The pattern has fake back pockets which I skipped on the new pair. They were a pain in the neck to sew on the originals and I wasn't happy with the positioning. The trousers look OK without them I think. The sizing on the new ones is better but still not quite right. They fit at the waist now but seem slightly too small on the bum. I didn't change the pattern there so that's just the effect of different fabric.
This pattern has lots of belt loops, which means there is a very long thin tube to turn inside out. Not my favourite sewing activity and not easy in a fabric with body. I tried a new-to-me technique involving a chopstick and a straw. I was cynical about it before I started but it worked! You sew up one end of the fabric tube, poke the straw into the tube, and then push the closed end through the centre of the tube using the chopstick. I can't find the instructions I used now but this article covers the technique: https://angelleadesigns.com/tutorials/how-to-turn-a-narrow-tube-of-fabric/ . I suspect it relies on the straw being an appropriate diameter for the size of tube. My straw was narrow and I think it would have failed on thicker fabric.

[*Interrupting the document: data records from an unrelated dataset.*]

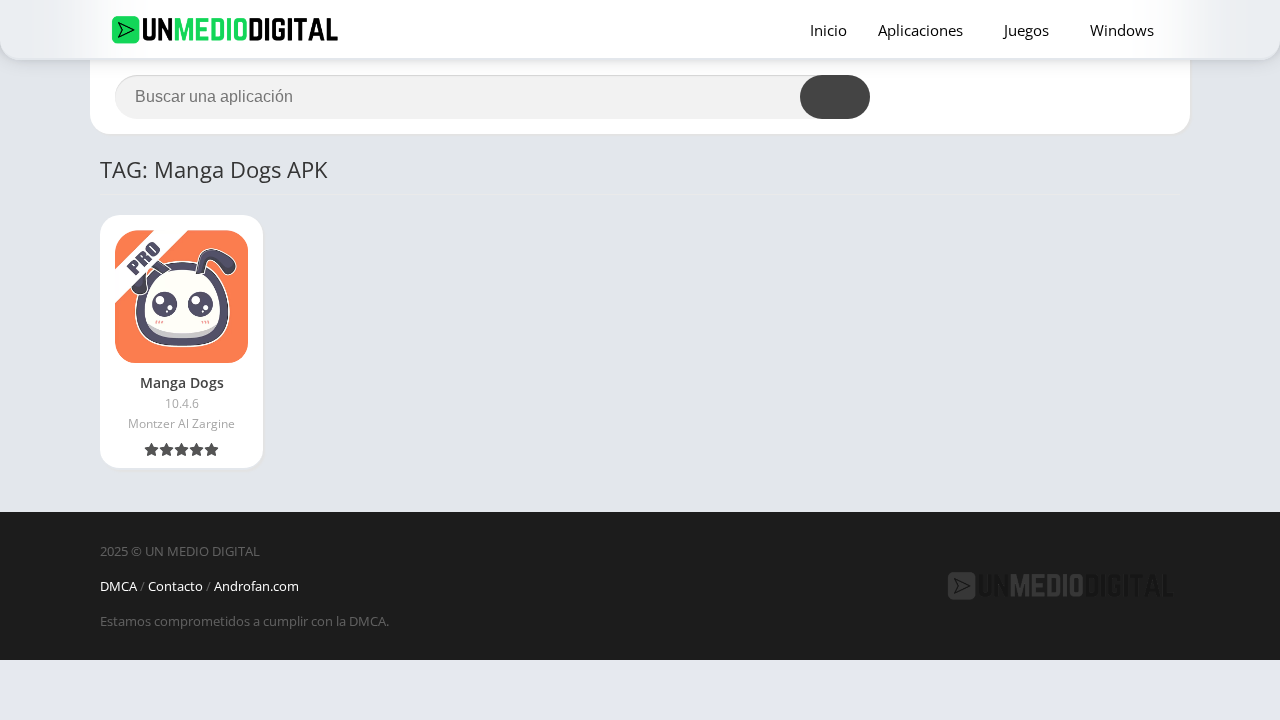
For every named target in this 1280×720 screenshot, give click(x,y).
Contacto (175, 586)
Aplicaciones (920, 30)
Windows (1122, 30)
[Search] (835, 97)
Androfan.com (256, 586)
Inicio (828, 30)
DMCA (118, 586)
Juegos (1026, 30)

The belt came out the right length this time. On the previous pair it was extremely long which looks good in pictures but is a pain in the neck to wear. I must have cut it on the fold by mistake or something like that. In fact the whole waist area is better in the sateen. Again it's the effect of using crisper fabric. There is no waistband, just a facing, and it needs some body and a lot of tacking in order to make it stay put. I stitched my facing down in the ditch of the side and centre back seams on both pairs but I should have done it at the pleats and darts too.
I'm very happy with both of these. Both are in high rotation at the moment.
Both looking good, but I agree, quite different. The crepe more fluid and softer, the sateen giving a crisper more structured look.
I agree with Jay that they both look great on you (but then let’s be honest! you would look great in anything!) and it’s always interesting to see how different a pattern will turn out depending on the fabric you use. I always love to see someone’s end result with a pattern for this reason so when I get to see a comparison of fabrics using the same pattern I’m keen! Thank you for sharing your experience!
Fabulous. Must check out that pattern.
Very different – we ought to know by now 😉. I can see why you repeated the pattern and wouldn’t blame you for making more. Both pairs look excellent in different ways.
This looks very good, it’s great to know how to fit trousers. I always imagine it would take quite a long time to see them as well
Nought wrong with repeats especially when they look this good.
Rocking both pairs! And that top is great with each of them. Sewing repeats in different fabric is so satisfying. The process is quicker and you can make little tweaks each time.
I bow before your aesthetic discipline. The tee and trippens are perfect with the culottes.